For many years I hid, in order to keep from being discovered and exposed as a fraud. My flaws were not visible; I “passed” for normal and learned to provide the public with a convincing show. (Much later I would learn that the hideous flaws I sought to hide were imaginary, I was, in fact, no worse than the average Bozo.)

Like thousands of lost souls who eventually find themselves in the damp church basements of AA, I avoided intimacy as others avoid influenza. For reasons too dreary and predictable to enumerate, I imagined that – if you truly knew me you would be disappointed and ultimately repulsed - so I saved us both the trouble.

I was like a John le Carré character in deep cover, impersonating a person, blending in, hiding in plain sight. Writer is an ideal occupation in a case of this type; we are a bit like voyeurs and spies anyway. So I honed detachment and isolation down to a fine art.

This luscious anonymity was ended by the eruption of mania and a subsequent, highly public, battle with manic depression (bipolar disorder). As I struggled back from the rubble that remained of my former life and brick by brick rebuilt and built anew – reinventing myself as I did so – I found that I now had a very real, and very dangerous, secret which had the power to wreck my hard won recovery. I understood the stigma; I understood how people fear mental illness.
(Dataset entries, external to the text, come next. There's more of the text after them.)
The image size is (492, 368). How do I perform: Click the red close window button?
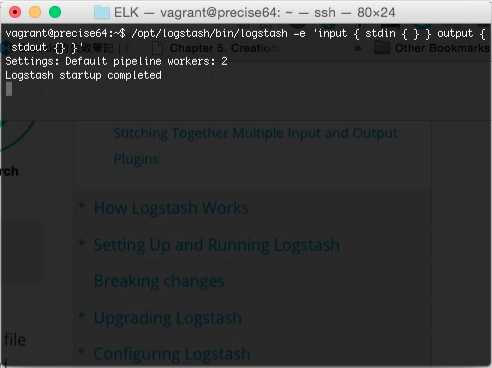tap(15, 12)
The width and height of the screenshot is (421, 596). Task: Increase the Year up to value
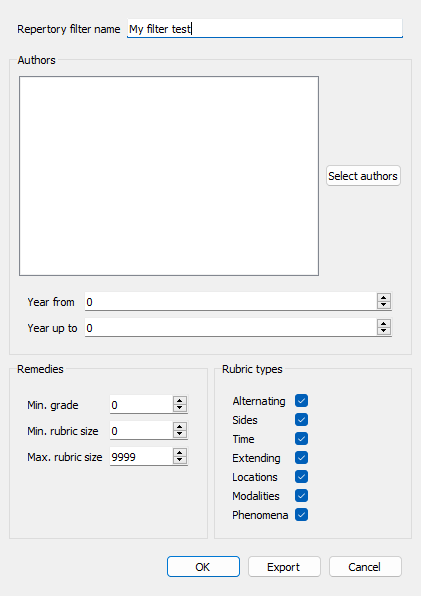click(x=384, y=324)
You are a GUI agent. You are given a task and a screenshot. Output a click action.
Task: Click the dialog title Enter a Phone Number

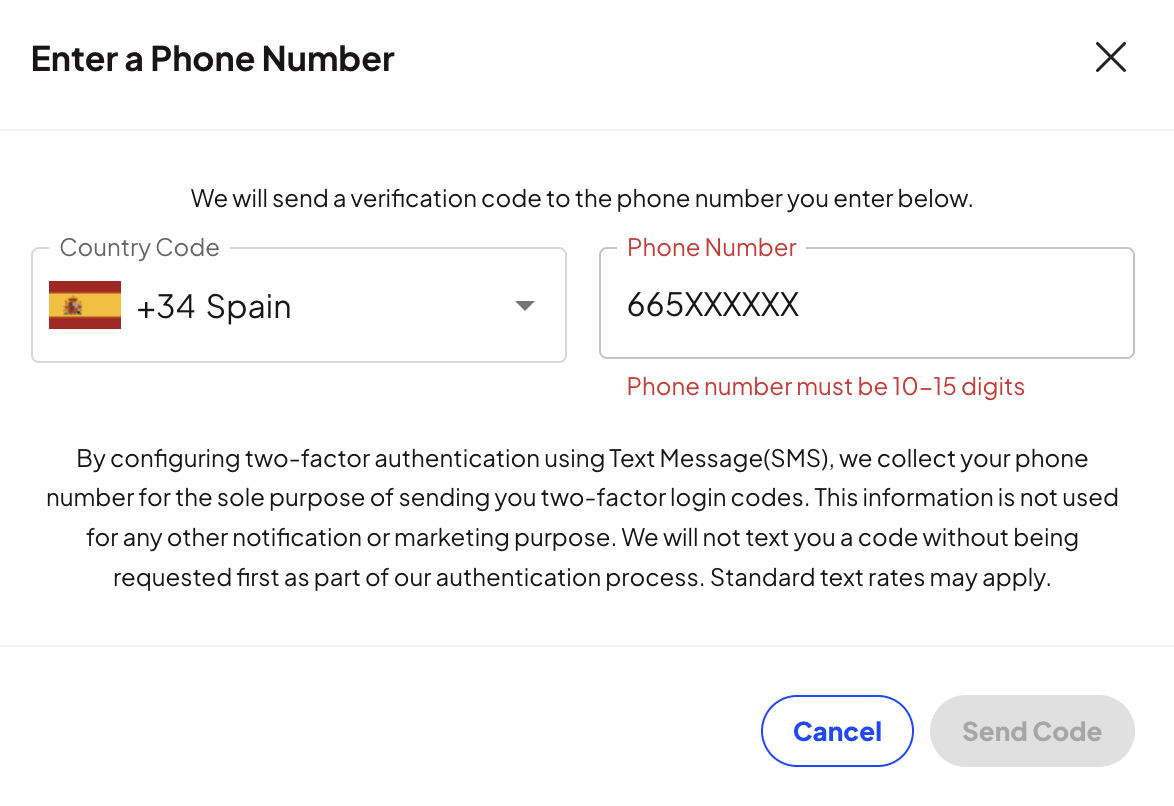213,59
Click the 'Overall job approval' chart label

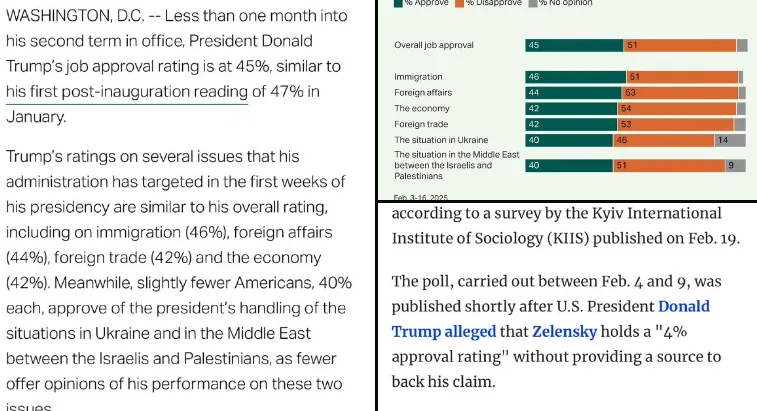[434, 45]
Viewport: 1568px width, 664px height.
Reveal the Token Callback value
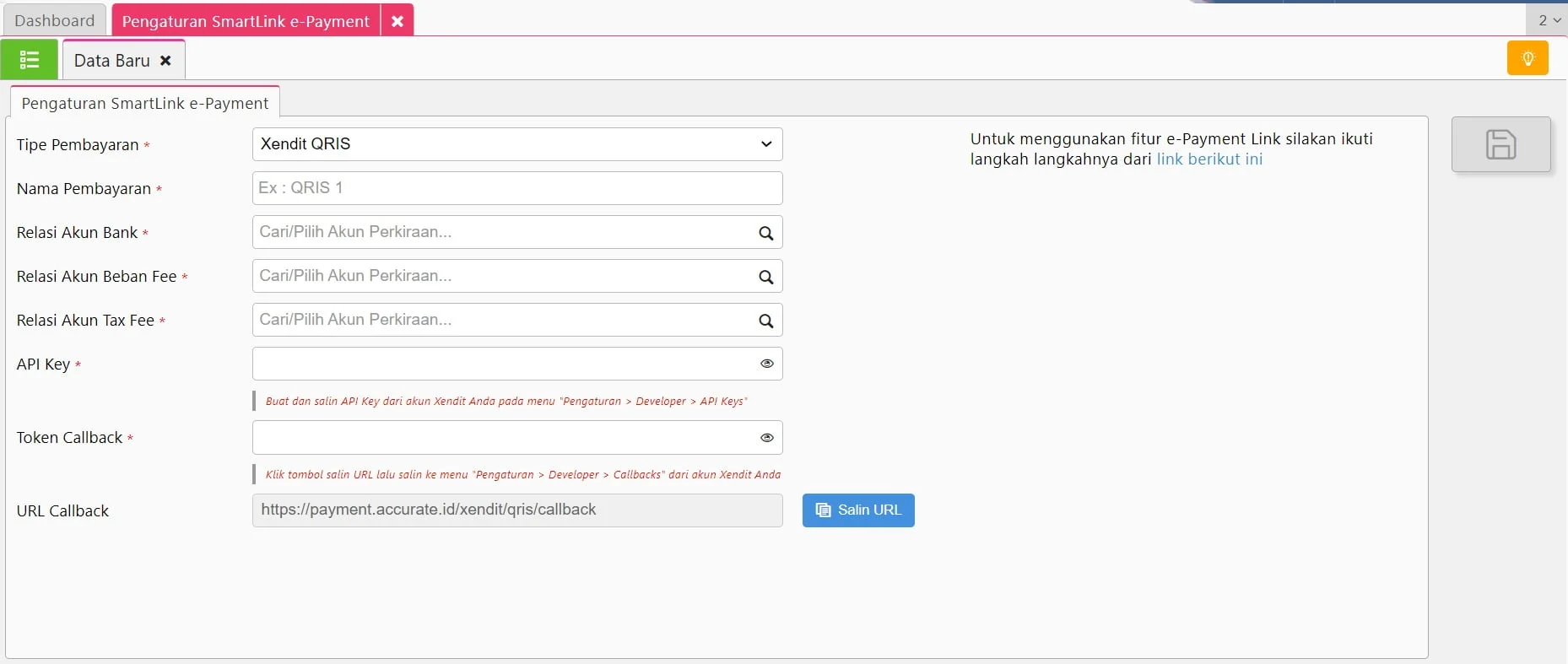766,438
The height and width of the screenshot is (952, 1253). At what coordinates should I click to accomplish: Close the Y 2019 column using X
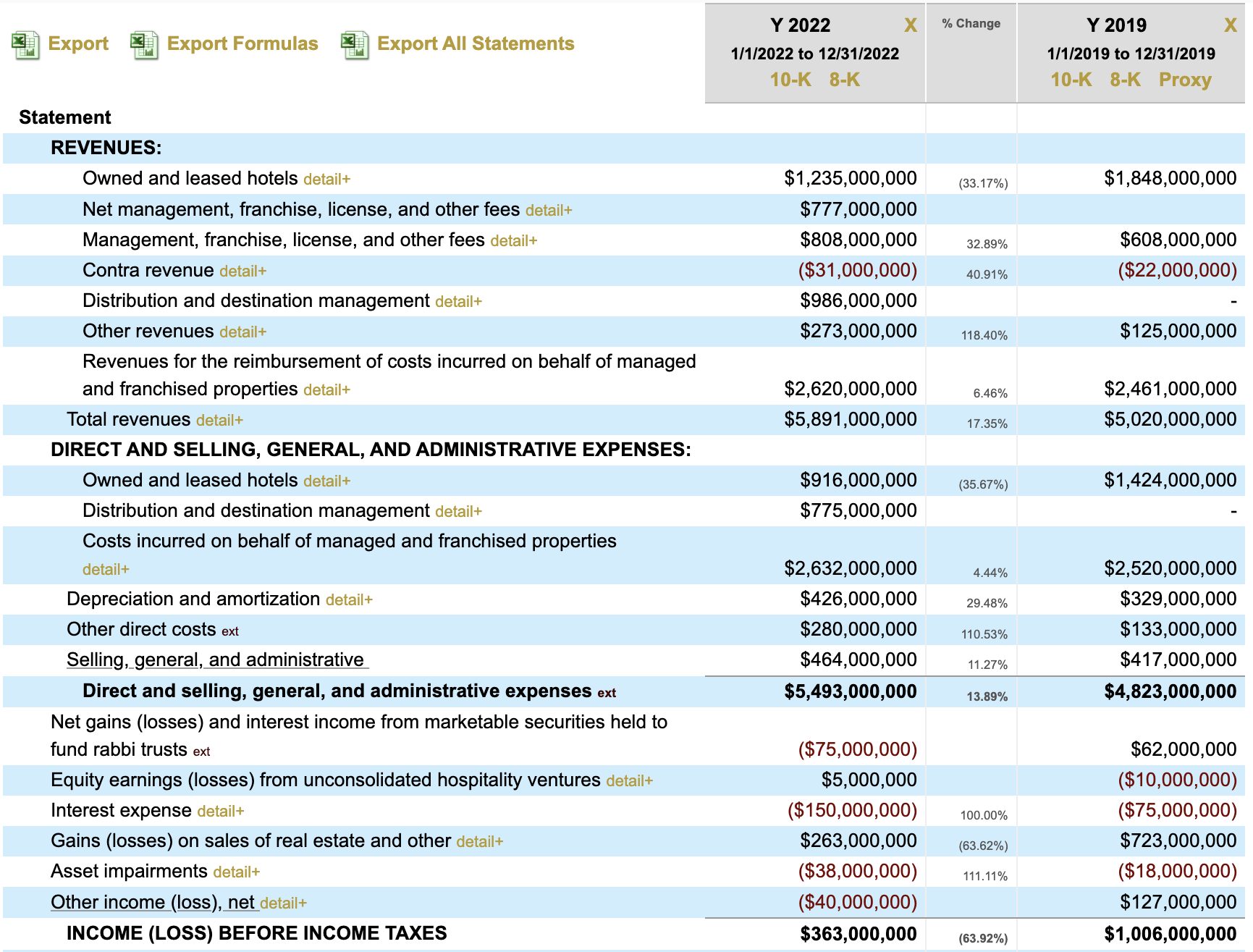[1230, 26]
Even criminals fear crazy.

In Alistair V.2 I guarded information jealously, revealing only what was absolutely required. I shielded my employer and new friends from my past; every day was spent on eggshells. But, after two cataclysmic manic episodes I realized that I had to know, and kill, this hideous monster, and for me, that meant writing a book about it.

Bear in mind, this was 1990; at the time there was no such thing as a bipolar memoir to be found anywhere. (“Call Me Anna” by Patty Duke was as close as the curious reader could get). I knew that, by writing my memoir, pitching it to agents, and publishing it – going “bare” for all the world to see – I was making myself incredibly vulnerable to ridicule, contempt, marginalization, prejudice, misunderstanding and worse. But it didn’t matter; I had to do it. It was both my emancipation, and my gift to the afflicted and their loved ones.

At that moment I ceased being a spy, my double life ended. The polar extremes were integrated into one completely imperfect entity. That is my joy today, just one of the many gifts bestowed on me by manic depression.